AVAILABLE DATA Start Marker

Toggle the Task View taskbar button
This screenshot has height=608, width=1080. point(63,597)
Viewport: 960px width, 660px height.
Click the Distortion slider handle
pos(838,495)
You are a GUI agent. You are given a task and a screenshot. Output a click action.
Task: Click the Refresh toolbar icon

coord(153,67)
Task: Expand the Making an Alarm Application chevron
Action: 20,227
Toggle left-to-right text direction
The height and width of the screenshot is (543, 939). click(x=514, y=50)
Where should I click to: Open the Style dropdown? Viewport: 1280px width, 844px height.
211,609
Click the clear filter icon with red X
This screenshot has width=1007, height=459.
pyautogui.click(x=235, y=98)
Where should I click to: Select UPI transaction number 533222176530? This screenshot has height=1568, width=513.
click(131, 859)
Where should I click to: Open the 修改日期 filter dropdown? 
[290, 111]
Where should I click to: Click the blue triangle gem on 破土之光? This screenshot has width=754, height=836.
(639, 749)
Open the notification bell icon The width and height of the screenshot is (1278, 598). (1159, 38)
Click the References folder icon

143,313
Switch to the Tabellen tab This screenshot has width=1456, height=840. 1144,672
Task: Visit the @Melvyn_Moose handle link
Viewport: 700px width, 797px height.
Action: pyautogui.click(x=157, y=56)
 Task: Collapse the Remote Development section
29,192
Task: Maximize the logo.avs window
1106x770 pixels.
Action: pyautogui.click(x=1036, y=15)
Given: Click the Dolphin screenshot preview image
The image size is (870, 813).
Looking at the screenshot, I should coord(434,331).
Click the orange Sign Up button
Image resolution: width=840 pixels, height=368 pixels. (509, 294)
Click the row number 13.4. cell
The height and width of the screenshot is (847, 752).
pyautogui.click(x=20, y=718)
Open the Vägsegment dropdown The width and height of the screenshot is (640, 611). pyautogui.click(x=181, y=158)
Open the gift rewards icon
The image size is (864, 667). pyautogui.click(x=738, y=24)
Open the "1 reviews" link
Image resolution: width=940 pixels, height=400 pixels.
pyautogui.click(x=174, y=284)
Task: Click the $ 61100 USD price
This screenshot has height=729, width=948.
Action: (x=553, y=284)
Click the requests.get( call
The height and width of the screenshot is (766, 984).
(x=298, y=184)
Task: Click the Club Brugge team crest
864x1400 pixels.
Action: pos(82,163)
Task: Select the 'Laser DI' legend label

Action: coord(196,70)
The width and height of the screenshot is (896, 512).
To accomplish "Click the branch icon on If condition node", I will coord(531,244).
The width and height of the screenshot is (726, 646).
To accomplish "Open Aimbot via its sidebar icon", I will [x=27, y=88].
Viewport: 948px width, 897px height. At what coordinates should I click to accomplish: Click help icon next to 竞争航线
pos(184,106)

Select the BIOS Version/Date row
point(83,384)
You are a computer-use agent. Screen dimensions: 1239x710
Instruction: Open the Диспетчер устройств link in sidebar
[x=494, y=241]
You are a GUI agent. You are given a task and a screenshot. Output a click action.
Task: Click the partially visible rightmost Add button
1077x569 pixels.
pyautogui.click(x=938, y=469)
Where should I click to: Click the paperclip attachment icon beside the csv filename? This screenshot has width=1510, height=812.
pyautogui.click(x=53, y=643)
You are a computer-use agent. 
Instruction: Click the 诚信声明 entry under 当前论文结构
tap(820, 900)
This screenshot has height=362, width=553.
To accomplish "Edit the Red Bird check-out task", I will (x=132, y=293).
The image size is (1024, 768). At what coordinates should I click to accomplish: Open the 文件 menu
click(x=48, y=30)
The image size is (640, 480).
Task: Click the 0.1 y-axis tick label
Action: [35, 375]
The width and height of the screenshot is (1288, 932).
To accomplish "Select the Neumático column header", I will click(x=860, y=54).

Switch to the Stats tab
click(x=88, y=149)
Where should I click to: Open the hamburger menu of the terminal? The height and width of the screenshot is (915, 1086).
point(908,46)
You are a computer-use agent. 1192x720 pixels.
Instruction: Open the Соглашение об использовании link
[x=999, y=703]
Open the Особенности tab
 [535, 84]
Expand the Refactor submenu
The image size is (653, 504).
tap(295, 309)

AVAILABLE DATA End Marker

ASSIGNMENT – All the lines above should appear again in the answer, exactly as written.

SOLUTION FOR THIS PROBLEM –
Toggle the Task View taskbar button
This screenshot has height=608, width=1080. point(63,597)
Viewport: 960px width, 660px height.
Click the Distortion slider handle
pos(838,495)
You are a GUI agent. You are given a task and a screenshot. Output a click action.
Task: Click the Refresh toolbar icon

coord(153,67)
Task: Expand the Making an Alarm Application chevron
Action: 20,227
Toggle left-to-right text direction
The height and width of the screenshot is (543, 939). click(x=514, y=50)
Where should I click to: Open the Style dropdown? Viewport: 1280px width, 844px height.
211,609
Click the clear filter icon with red X
This screenshot has width=1007, height=459.
pyautogui.click(x=235, y=98)
Where should I click to: Select UPI transaction number 533222176530? This screenshot has height=1568, width=513.
click(131, 859)
Where should I click to: Open the 修改日期 filter dropdown? 
[290, 111]
Where should I click to: Click the blue triangle gem on 破土之光? This screenshot has width=754, height=836.
(639, 749)
Open the notification bell icon The width and height of the screenshot is (1278, 598). (1159, 38)
Click the References folder icon

143,313
Switch to the Tabellen tab This screenshot has width=1456, height=840. 1144,672
Task: Visit the @Melvyn_Moose handle link
Viewport: 700px width, 797px height.
Action: pyautogui.click(x=157, y=56)
 Task: Collapse the Remote Development section
29,192
Task: Maximize the logo.avs window
1106x770 pixels.
Action: pyautogui.click(x=1036, y=15)
Given: Click the Dolphin screenshot preview image
The image size is (870, 813).
Looking at the screenshot, I should coord(434,331).
Click the orange Sign Up button
Image resolution: width=840 pixels, height=368 pixels. (509, 294)
Click the row number 13.4. cell
The height and width of the screenshot is (847, 752).
pyautogui.click(x=20, y=718)
Open the Vägsegment dropdown The width and height of the screenshot is (640, 611). pyautogui.click(x=181, y=158)
Open the gift rewards icon
The image size is (864, 667). pyautogui.click(x=738, y=24)
Open the "1 reviews" link
Image resolution: width=940 pixels, height=400 pixels.
pyautogui.click(x=174, y=284)
Task: Click the $ 61100 USD price
This screenshot has height=729, width=948.
Action: (x=553, y=284)
Click the requests.get( call
The height and width of the screenshot is (766, 984).
(x=298, y=184)
Task: Click the Club Brugge team crest
864x1400 pixels.
Action: pos(82,163)
Task: Select the 'Laser DI' legend label

Action: coord(196,70)
The width and height of the screenshot is (896, 512).
To accomplish "Click the branch icon on If condition node", I will coord(531,244).
The width and height of the screenshot is (726, 646).
To accomplish "Open Aimbot via its sidebar icon", I will [x=27, y=88].
Viewport: 948px width, 897px height. At what coordinates should I click to accomplish: Click help icon next to 竞争航线
pos(184,106)

Select the BIOS Version/Date row
point(83,384)
You are a computer-use agent. Screen dimensions: 1239x710
Instruction: Open the Диспетчер устройств link in sidebar
[x=494, y=241]
You are a GUI agent. You are given a task and a screenshot. Output a click action.
Task: Click the partially visible rightmost Add button
1077x569 pixels.
pyautogui.click(x=938, y=469)
Where should I click to: Click the paperclip attachment icon beside the csv filename? This screenshot has width=1510, height=812.
pyautogui.click(x=53, y=643)
You are a computer-use agent. 
Instruction: Click the 诚信声明 entry under 当前论文结构
tap(820, 900)
This screenshot has height=362, width=553.
To accomplish "Edit the Red Bird check-out task", I will (x=132, y=293).
The image size is (1024, 768). At what coordinates should I click to accomplish: Open the 文件 menu
click(x=48, y=30)
The image size is (640, 480).
Task: Click the 0.1 y-axis tick label
Action: [35, 375]
The width and height of the screenshot is (1288, 932).
To accomplish "Select the Neumático column header", I will click(x=860, y=54).

Switch to the Stats tab
click(x=88, y=149)
Where should I click to: Open the hamburger menu of the terminal? The height and width of the screenshot is (915, 1086).
point(908,46)
You are a computer-use agent. 1192x720 pixels.
Instruction: Open the Соглашение об использовании link
[x=999, y=703]
Open the Особенности tab
 [535, 84]
Expand the Refactor submenu
The image size is (653, 504).
tap(295, 309)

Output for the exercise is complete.